3.3 Set Up Load Balancing¶

The Kubernetes API (port 6443) and Talos API (port 50000) must be reachable via a stable endpoint that distributes traffic across control plane nodes. This requires a Layer 4 (TCP) load balancer or virtual IP with health checks.

Requirements¶

Listener	Backend Port	Health Check	Protocol	Backend Nodes
Kubernetes API	6443	TCP connect on 6443	TCP	All control plane nodes
Talos API	50000	TCP connect on 50000	TCP	All control plane nodes

The load balancer endpoint becomes the cluster_endpoint that all tools (kubectl, talosctl, worker nodes) use to reach the control plane.

AWSBare MetalProxmox VMs

The load balancer module (terraform/modules/aws/loadbalancer) creates a Network Load Balancer (NLB) that provides access to the Kubernetes API and Talos API on the control plane nodes. This is deployed as part of terraform apply via terraform/cluster/aws/main.tf.
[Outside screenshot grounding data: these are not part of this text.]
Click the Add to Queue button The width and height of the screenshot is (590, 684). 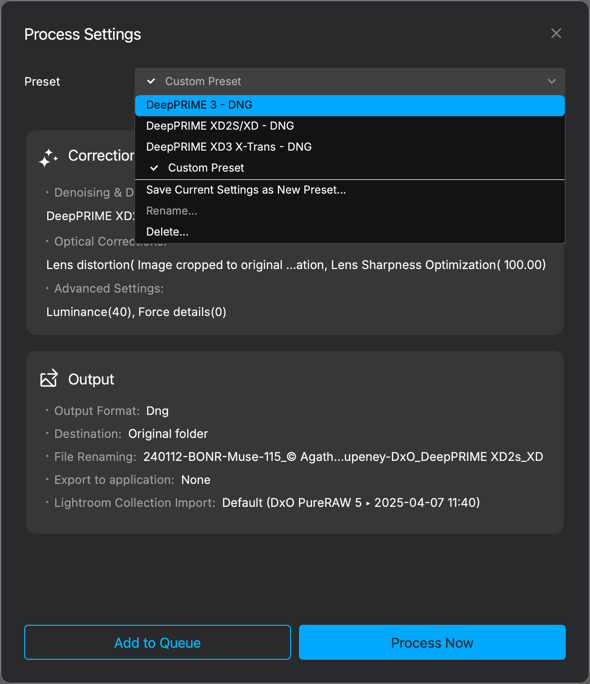pyautogui.click(x=157, y=643)
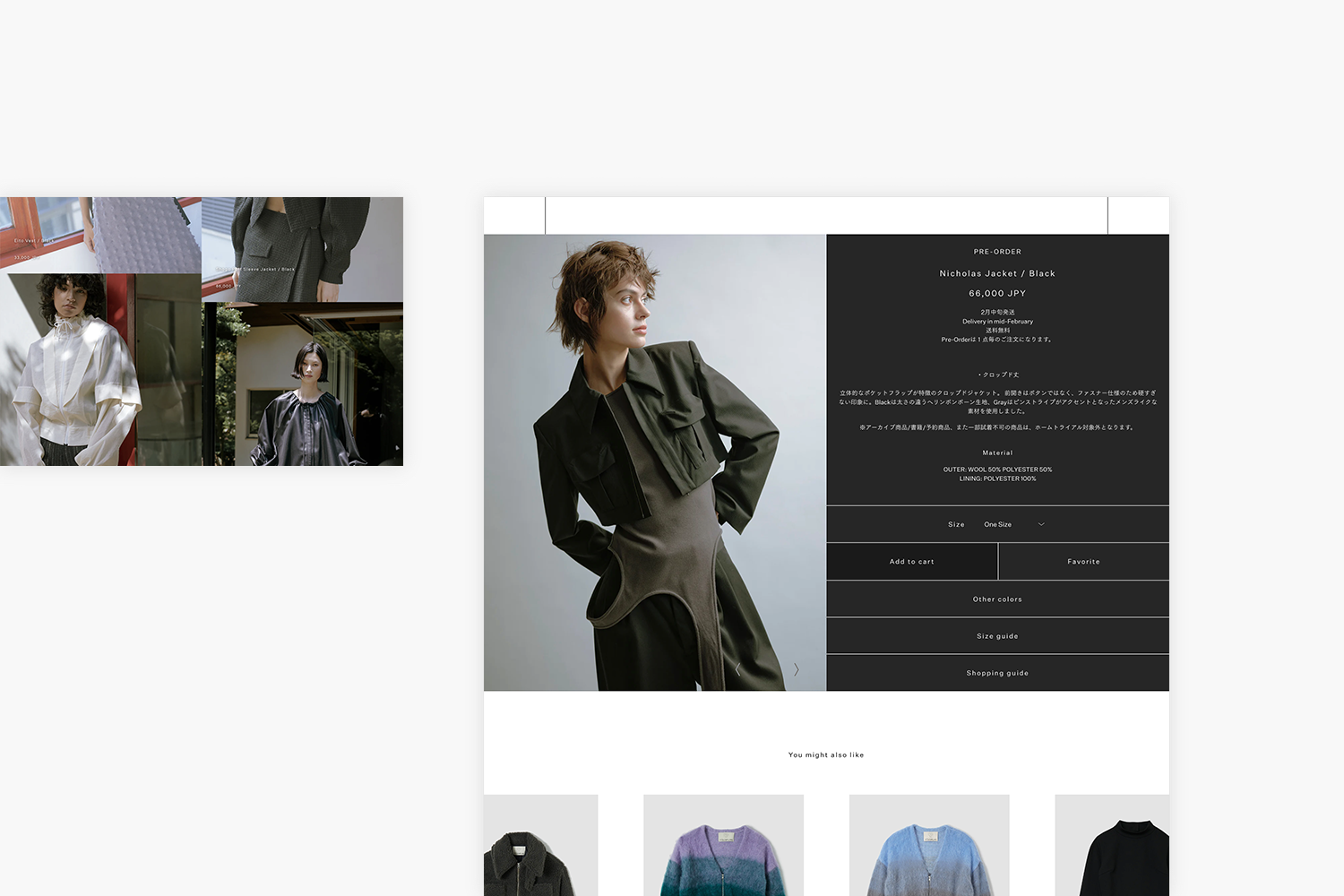Expand the Other colors section
The width and height of the screenshot is (1344, 896).
(997, 599)
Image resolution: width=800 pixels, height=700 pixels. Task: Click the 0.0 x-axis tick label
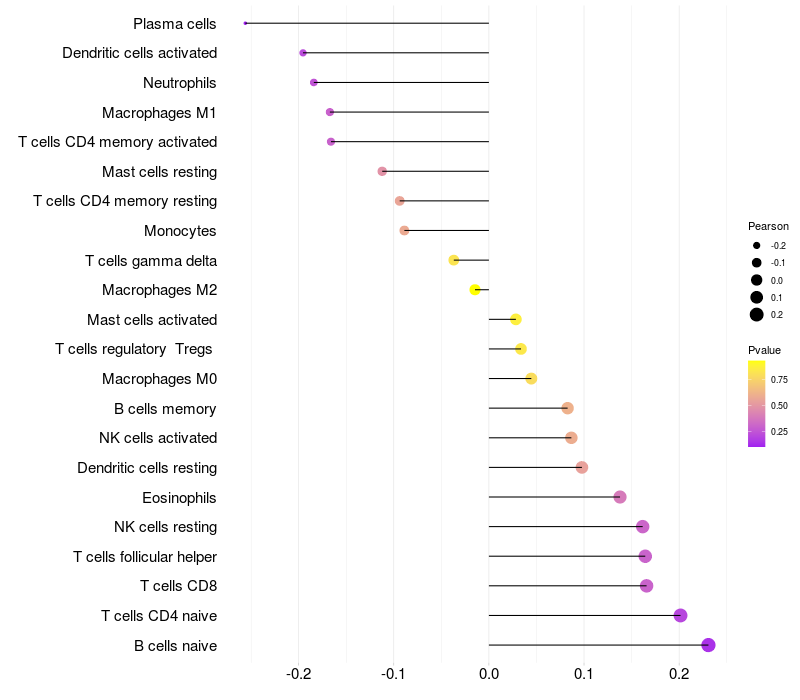pyautogui.click(x=489, y=674)
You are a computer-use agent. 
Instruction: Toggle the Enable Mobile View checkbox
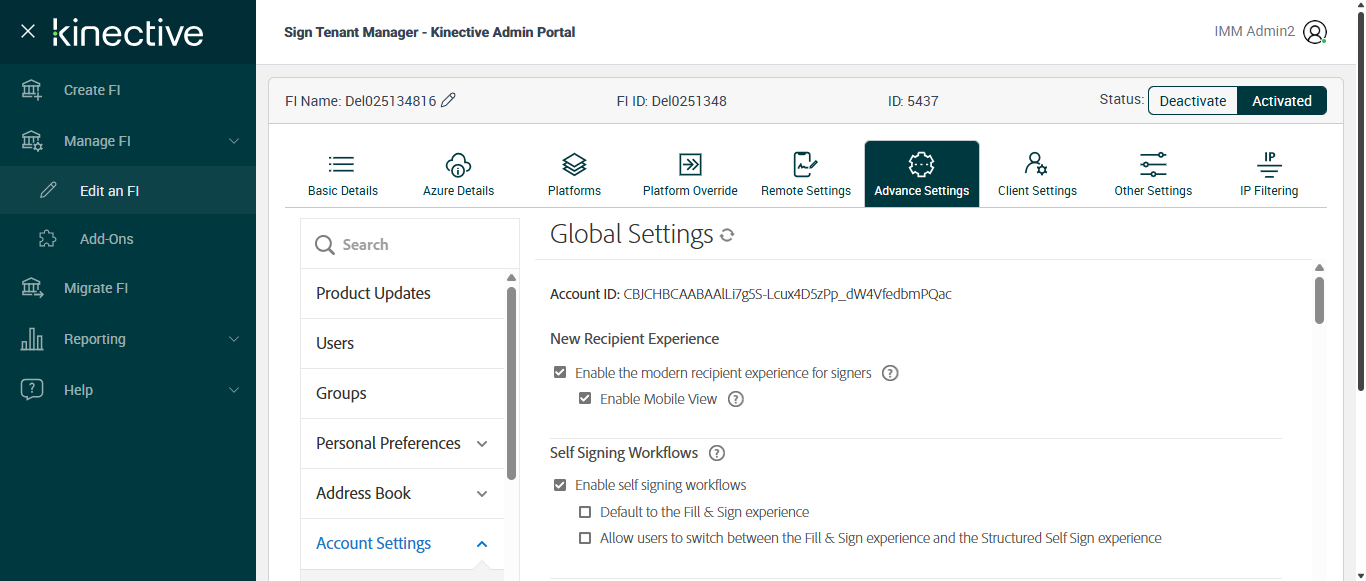coord(585,399)
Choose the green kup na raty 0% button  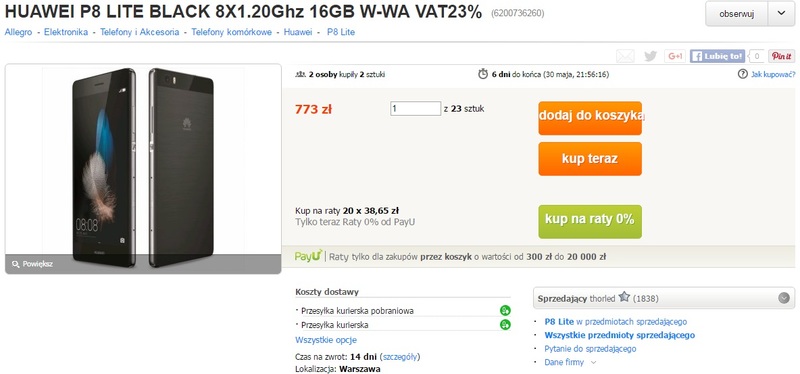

Step 1: Configure Load Balancer Variables¶

Open terraform/cluster/envs/aws.tfvars and set the NLB parameters:

terraform/cluster/envs/aws.tfvars

nlb_internal                     = false  # true = internal, false = internet-facing
enable_deletion_protection       = false
enable_cross_zone_load_balancing = false   # Single AZ, not needed

Internal NLB (nlb_internal = true) -- requires VPN or bastion host to reach the control plane from outside the VPC. Use this for production.

Internet-facing NLB (nlb_internal = false) -- the NLB gets a public DNS name. Combine with allowed_admin_cidrs in the security group to restrict access. Use this for demo/testing:

terraform/cluster/envs/aws.tfvars

nlb_internal                     = false
enable_deletion_protection       = false
enable_cross_zone_load_balancing = false

allowed_admin_cidrs = [
  "196.45.28.20/32",
]

Health Check Tuning¶

terraform/cluster/aws/variables.tf

variable "health_check_interval" {
  description = "NLB health check interval in seconds"
  type        = number
  default     = 10
}

variable "health_check_timeout" {
  description = "NLB health check timeout in seconds"
  type        = number
  default     = 5
}

variable "healthy_threshold" {
  description = "Consecutive successful checks before marking target healthy"
  type        = number
  default     = 2
}

variable "unhealthy_threshold" {
  description = "Consecutive failed checks before marking target unhealthy"
  type        = number
  default     = 2
}

Step 2: Understand the Module¶

The module is at terraform/modules/aws/loadbalancer/. The root module (main.tf) passes in the VPC ID and public subnet IDs from the network module.

Network Load Balancer¶

terraform/modules/aws/loadbalancer/main.tf

resource "aws_lb" "kubernetes_api" {
  name               = "${var.environment}-talos-api-nlb"
  internal           = var.internal
  load_balancer_type = "network"
  subnets            = var.subnet_ids

  enable_deletion_protection       = var.enable_deletion_protection
  enable_cross_zone_load_balancing = var.enable_cross_zone_load_balancing
}

Key points:

internal -- toggles between internal and internet-facing based on var.internal (mapped from nlb_internal in the root module)
subnets -- placed in public subnets (from module.network.public_subnet_ids)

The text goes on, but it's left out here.